Pembangunan IPAL komunal ini bertujuan untuk mengelola limbah rumah tangga secara terpusat, menciptakan sistem sanitasi yang baik dan aman di Kota Mataram. Pada tahapan awal, proyek ini ditargetkan dapat melayani 13.500 sambungan rumah tangga di Kecamatan Ampenan dan Sekarbela.

Lale menambahkan, setelah uji coba di Ampenan dan Sekarbela, proyek akan dikembangkan ke empat kecamatan lainnya. “Adapun manfaatkan yang bisa dirasakan dengan adanya Ipal komunal, Kota Mataram diharapkan menjadi kota yang lebih modern dan higienis,” jelasnya.

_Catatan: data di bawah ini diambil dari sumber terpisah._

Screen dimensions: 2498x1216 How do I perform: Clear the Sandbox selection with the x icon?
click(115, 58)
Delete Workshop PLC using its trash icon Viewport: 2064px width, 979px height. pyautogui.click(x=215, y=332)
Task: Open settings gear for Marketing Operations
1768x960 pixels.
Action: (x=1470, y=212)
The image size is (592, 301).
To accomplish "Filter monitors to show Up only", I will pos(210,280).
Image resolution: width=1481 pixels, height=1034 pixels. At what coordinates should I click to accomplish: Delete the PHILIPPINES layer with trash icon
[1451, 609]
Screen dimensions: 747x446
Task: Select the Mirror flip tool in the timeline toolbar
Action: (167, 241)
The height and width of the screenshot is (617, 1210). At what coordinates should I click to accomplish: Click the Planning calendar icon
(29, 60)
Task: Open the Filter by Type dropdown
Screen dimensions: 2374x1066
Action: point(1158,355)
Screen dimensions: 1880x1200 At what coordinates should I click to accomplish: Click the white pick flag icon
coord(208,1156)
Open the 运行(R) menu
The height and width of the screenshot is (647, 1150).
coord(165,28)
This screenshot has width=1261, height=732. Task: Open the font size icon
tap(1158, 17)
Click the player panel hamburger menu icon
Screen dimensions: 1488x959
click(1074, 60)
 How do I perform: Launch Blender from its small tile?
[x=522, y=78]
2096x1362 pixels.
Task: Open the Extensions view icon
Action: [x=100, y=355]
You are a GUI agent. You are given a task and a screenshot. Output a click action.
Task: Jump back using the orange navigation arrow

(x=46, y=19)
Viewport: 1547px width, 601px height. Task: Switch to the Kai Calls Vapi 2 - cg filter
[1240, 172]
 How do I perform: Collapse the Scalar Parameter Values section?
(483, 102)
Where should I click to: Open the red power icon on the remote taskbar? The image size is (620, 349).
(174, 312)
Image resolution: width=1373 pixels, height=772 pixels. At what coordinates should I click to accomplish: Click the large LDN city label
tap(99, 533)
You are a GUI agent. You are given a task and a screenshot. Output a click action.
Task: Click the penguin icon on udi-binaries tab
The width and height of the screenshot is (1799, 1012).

Menyikapi dimulainya proyek ini, Sekretaris Daerah (Sekda) Kota Mataram, H Lalu Alwan Basri, menyatakan bahwa Mataram telah bersiap untuk melakukan sejumlah persiapan demi kelancaran pengerjaan IPAL komunal.

Salah satu persiapan yang melibatkan Pemerintah Kota Mataram adalah pengaturan jalan yang akan digunakan saat pemasangan instalasi pipa, mulai dari Bagek Kembar Sekarbela hingga ke wilayah Ampenan.

“Kami berharap masyarakat juga bisa berpartisipasi memberikan dukungan, agar proyek bisa berjalan lancar dan selesai sesuai target yang ditetapkan,” pungkas H Lalu Alwan Basri.